Game Buzz 17: Games, Cocaine and Lies, Lies, Lies!

So, essentially, Pope made it all up. I suppose he could pull the religious card, and claim God, via a message, sign, Facebook status-update, told Pope he must declare to the world the danger of videogame addiction, and how its threat rivals that of a Class A drug. I actually prefer this type of videogame prejudice. At least he's not unveiled a veritable case-study of research, with people like 'Subject A' and 'Man B', focusing on the psychological repercussions of acute cerebral videogame mental deficiency disorder. You can boil Pope's report down into a succinct sentence.

The guy's nuts.

Add a comment 1 comment
Jonathan Lester  May. 30, 2010 at 00:54

Great article, Felix- though I'd like to play devil's advocate if I may. My neuroscience sources inform me that gaming (especially RPGs or anything with frequent rewards for player progress) stimulates the exact same receptors as cocaine does- and provides a similar addictive effect. Whilst the game itself might not be chemical, the reaction certainly is.

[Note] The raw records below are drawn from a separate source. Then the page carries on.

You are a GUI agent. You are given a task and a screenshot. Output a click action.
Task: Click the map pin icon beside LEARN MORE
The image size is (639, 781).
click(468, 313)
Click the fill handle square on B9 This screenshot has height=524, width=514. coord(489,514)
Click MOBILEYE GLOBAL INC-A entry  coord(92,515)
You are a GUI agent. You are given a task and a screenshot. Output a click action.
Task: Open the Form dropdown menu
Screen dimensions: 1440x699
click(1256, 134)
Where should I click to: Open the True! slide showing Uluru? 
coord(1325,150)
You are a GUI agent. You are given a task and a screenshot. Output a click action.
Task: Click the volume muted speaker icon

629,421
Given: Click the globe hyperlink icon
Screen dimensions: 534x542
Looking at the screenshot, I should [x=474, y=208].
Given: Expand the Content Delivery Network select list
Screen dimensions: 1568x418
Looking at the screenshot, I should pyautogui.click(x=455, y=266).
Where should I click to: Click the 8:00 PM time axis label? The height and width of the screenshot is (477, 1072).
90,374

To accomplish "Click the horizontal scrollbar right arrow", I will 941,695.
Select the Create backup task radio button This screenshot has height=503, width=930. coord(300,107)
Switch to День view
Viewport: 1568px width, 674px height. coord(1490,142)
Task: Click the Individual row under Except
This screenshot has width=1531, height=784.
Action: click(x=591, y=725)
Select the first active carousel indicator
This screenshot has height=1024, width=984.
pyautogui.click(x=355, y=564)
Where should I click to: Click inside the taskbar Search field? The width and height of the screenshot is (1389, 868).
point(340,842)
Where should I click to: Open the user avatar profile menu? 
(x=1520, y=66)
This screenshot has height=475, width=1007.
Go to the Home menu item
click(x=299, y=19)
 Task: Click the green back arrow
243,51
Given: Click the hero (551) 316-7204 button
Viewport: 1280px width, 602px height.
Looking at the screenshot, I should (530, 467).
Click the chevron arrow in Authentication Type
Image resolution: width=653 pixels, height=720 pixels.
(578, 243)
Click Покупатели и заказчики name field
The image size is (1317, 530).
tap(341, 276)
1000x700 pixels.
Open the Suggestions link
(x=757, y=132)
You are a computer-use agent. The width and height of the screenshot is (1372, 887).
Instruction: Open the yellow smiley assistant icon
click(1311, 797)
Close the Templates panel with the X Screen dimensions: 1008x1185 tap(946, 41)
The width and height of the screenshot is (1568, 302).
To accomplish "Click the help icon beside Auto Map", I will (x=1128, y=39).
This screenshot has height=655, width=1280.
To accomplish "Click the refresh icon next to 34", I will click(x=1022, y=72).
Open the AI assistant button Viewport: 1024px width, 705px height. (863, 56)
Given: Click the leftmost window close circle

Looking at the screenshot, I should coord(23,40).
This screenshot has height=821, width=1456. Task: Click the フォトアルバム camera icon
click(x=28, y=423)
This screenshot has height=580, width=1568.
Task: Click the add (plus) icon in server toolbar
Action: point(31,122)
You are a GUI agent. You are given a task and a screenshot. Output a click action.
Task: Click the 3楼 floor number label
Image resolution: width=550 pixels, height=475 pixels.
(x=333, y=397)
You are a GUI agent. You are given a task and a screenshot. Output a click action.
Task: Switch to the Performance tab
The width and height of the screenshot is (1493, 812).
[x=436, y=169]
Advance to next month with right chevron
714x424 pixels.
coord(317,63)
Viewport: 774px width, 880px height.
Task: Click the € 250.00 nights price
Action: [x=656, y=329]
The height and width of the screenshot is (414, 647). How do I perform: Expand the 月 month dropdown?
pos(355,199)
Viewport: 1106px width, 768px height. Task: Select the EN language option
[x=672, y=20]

Also, I actually had a gaming 'habit' for several years. Back in the day, I blew off several university lectures, parties and even a booty call to play computer games- and if push came to shove, I probably still would. I still find it extremely difficult to function and become very irritable when I go without gaming for more than a few days... which is exactly like my biochemical nicotine withdrawal symptoms.

Pope's argument is clearly a bogus plea for attention (as you've hilariously demonstrated, the guy's a nutbag with inconclusive data and a grudge), but videogame addiction is a very real phenomenon.